Finalement ce téléthon, c’est quoi ? Un immense élan de générosité (certes lancé, encouragé et encadré par un énorme business-média) mais qui mobilise de larges masses de la population. C’est une sorte de sursaut vital de la société civile qui sentant confusément que « tout fout le camp » se mobilise pour faire une immense collecte et tenter ainsi de combler les vides financiers de la recherche publique et de la santé.
C’est très bien de réinventer l’eau chaude mais on avait déjà un système de collecte remarquable : la sécu, qui prélevait des fonds à tout le monde, de manière équitable : « de chacun selon ses revenus », y compris pour les entreprises. Mais depuis fort longtemps les cotisations patronales (rebaptisées « charges » !) n’ont cessé de baisser alors que les cotisations salariales n’arrêtent pas d’augmenter. Les remboursements eux, diminuent ouvrant un boulevard aux compagnies d’assurance privées. Elles pourront, c’est vrai, reverser un chèque au téléthon (à grand renfort de fanfares et de projecteurs), de même pour BNP, Crédit Agricole et autres « bienfaiteurs de l’humanité ».

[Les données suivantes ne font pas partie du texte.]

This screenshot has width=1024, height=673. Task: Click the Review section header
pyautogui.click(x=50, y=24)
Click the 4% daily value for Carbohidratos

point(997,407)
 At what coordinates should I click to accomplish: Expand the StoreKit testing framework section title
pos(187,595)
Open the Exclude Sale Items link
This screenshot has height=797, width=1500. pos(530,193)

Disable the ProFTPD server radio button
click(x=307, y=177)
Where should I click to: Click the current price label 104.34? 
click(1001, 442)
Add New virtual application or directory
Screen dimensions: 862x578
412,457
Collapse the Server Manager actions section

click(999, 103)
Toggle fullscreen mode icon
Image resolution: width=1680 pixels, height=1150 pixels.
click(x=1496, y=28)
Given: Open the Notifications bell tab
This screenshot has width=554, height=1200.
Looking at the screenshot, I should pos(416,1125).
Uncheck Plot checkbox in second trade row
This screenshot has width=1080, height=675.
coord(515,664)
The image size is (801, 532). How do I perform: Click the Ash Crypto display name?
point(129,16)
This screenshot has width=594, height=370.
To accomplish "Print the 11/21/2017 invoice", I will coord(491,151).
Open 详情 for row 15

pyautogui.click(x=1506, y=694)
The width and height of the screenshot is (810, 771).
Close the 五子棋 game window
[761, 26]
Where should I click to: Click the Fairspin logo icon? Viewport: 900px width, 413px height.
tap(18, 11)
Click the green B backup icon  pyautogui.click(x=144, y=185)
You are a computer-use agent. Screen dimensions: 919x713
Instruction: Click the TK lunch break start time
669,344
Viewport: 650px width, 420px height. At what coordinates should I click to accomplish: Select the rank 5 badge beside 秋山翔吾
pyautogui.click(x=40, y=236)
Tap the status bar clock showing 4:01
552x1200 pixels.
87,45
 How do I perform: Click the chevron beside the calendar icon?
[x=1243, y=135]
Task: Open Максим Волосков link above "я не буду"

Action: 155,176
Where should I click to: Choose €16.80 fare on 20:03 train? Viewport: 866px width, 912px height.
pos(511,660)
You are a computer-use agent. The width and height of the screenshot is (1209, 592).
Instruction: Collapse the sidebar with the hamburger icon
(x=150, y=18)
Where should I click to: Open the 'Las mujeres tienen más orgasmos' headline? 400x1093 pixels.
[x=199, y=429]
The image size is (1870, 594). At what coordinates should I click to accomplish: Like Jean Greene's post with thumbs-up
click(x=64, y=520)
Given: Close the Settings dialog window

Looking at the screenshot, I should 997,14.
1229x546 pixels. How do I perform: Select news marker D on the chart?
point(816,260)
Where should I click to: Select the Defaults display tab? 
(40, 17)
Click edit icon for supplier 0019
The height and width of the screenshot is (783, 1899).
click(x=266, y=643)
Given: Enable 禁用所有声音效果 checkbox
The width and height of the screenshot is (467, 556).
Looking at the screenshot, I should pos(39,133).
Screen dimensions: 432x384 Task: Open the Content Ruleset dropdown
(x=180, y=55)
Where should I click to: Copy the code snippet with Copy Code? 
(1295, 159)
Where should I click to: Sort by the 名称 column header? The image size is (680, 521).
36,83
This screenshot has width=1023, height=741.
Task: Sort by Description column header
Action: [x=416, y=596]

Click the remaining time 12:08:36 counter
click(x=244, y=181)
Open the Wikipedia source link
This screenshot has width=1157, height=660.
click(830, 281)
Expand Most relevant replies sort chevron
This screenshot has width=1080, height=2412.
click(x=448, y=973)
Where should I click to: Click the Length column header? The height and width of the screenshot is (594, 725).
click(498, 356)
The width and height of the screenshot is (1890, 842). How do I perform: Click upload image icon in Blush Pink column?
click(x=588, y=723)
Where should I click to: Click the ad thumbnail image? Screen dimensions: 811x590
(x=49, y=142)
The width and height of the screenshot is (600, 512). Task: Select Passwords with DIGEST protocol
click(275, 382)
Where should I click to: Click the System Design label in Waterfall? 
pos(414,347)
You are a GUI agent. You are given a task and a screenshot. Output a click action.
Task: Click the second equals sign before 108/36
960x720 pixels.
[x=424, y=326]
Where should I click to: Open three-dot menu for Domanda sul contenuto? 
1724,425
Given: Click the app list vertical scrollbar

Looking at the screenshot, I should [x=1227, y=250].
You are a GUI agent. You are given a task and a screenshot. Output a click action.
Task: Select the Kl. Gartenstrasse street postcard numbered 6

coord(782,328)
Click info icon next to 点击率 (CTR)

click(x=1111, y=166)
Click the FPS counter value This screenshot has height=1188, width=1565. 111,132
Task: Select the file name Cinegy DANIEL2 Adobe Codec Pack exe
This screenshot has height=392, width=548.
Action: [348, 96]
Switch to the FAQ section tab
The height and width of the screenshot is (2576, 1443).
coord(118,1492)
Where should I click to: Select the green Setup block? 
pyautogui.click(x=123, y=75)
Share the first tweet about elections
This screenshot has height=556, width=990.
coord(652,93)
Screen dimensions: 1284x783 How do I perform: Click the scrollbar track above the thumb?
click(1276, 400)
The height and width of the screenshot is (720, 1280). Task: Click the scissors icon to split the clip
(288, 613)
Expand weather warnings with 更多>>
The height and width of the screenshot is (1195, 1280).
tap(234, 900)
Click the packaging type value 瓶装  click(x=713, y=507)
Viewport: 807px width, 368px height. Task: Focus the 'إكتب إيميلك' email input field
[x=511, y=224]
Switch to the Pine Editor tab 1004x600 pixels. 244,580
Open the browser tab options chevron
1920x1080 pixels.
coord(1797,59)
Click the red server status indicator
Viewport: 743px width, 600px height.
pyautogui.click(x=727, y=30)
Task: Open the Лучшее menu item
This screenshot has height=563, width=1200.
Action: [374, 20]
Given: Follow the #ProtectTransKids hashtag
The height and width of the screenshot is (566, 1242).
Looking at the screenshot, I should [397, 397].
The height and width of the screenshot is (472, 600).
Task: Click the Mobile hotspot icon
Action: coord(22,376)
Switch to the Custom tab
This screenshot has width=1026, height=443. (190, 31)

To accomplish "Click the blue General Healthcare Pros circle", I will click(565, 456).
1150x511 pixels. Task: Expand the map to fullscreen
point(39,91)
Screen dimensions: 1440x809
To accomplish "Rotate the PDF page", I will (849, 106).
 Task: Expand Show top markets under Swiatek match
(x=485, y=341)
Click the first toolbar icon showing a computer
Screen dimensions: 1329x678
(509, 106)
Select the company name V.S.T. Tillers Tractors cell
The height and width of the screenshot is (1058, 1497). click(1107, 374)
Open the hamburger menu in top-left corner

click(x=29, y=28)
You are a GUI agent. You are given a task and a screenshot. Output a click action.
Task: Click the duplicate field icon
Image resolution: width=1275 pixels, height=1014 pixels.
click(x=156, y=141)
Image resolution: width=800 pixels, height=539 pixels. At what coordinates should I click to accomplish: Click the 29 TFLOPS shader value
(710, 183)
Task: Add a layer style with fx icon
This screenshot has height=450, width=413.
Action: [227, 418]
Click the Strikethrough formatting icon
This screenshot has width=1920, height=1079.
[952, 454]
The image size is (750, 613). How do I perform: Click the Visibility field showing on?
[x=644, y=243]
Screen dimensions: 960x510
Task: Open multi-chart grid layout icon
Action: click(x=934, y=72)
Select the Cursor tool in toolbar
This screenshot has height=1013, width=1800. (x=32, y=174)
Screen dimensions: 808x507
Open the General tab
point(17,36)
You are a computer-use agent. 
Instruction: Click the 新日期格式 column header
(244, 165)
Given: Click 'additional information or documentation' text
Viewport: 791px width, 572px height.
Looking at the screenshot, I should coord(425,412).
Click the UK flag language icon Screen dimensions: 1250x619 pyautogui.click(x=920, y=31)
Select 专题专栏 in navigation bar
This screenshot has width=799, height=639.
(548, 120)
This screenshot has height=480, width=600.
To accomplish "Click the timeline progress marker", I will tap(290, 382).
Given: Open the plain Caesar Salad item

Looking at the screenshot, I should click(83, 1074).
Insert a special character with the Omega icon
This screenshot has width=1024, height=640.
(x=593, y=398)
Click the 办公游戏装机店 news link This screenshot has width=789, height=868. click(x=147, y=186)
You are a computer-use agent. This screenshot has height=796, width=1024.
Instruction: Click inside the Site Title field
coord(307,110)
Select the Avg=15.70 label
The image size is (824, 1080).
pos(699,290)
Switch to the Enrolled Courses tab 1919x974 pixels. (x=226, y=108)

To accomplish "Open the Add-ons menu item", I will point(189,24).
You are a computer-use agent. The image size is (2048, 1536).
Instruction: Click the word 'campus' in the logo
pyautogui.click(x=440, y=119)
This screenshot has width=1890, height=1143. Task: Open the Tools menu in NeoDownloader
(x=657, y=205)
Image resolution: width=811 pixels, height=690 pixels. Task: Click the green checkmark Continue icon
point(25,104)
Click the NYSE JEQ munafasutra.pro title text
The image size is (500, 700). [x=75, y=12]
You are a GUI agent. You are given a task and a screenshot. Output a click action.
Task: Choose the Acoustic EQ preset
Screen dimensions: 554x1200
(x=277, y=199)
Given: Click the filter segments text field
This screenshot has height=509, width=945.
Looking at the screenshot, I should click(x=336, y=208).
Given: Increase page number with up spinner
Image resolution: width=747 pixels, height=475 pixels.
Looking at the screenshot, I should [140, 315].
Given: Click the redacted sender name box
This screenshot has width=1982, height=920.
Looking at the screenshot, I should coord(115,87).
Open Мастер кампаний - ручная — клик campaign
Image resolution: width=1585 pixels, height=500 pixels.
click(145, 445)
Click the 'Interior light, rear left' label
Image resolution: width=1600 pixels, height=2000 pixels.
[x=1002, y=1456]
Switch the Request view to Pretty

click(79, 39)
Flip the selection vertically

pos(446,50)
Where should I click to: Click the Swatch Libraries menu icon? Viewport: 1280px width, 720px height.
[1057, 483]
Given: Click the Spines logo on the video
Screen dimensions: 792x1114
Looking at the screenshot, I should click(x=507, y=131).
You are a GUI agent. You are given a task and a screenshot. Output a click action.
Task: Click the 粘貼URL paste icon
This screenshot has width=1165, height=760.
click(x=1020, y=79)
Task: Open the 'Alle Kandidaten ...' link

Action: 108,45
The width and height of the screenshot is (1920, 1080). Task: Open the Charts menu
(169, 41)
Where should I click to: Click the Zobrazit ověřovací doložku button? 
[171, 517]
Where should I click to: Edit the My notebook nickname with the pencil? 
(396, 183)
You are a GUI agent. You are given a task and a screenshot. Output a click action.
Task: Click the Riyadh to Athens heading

Donc en résumé, après avoir cassé la sécu, cassé le service public de santé, cassé la recherche publique, on tente de re-bricoler un système de remplacement en mobilisant le dévouement et l’ardeur de millier de bénévoles dans tous les coins de France.
Si le Petit Prince revenait faire un tour parmi nous, sûr qu’il trouverait que décidément, les terriens sont des gens vraiment bizarres.